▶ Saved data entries
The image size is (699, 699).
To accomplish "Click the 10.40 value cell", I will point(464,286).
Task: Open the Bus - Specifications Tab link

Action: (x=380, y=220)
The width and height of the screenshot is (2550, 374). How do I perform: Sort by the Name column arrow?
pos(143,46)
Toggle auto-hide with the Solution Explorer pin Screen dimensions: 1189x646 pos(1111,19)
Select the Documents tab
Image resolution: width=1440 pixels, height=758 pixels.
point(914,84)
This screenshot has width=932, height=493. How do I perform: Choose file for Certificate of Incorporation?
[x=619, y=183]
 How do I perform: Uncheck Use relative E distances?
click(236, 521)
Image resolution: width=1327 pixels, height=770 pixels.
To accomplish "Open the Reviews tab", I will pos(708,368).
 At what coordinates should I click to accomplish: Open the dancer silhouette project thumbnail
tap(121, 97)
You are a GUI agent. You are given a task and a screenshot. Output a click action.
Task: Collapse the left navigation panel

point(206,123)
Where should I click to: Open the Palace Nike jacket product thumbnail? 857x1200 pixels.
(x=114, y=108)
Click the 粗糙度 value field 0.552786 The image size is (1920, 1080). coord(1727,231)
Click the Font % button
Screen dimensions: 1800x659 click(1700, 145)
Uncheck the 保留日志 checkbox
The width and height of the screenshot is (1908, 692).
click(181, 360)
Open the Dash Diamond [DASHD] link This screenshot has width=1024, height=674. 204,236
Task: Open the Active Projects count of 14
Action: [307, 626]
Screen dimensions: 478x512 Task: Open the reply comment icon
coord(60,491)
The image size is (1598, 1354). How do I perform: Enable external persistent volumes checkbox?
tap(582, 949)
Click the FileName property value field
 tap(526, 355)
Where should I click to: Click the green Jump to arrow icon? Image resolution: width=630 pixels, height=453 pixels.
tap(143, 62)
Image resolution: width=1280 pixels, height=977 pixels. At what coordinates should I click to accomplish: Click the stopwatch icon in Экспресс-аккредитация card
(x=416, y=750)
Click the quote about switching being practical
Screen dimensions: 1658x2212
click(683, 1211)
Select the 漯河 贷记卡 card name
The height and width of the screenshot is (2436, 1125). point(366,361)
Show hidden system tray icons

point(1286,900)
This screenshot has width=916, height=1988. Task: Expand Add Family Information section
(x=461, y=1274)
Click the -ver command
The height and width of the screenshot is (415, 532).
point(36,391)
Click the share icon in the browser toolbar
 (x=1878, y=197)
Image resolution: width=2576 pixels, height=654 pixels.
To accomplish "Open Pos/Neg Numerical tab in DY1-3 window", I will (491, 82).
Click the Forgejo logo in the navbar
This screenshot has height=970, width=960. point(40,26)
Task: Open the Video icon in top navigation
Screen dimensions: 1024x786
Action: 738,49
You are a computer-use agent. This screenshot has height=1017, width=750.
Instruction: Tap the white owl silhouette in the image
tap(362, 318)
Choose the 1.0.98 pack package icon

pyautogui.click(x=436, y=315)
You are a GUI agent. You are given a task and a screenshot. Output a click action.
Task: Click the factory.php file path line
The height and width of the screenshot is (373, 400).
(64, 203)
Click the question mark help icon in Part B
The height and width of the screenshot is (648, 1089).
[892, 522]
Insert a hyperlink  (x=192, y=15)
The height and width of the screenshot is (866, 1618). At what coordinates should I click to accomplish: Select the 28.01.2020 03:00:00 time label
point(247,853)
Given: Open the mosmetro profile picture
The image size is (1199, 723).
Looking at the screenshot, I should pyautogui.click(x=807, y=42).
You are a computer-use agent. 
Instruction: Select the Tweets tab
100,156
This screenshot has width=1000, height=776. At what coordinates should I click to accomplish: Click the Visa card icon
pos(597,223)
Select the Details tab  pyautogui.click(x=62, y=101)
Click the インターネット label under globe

▶ About this task
Give the number of lines above that contain "agent", and nothing more.

▶ Answer to the exercise
4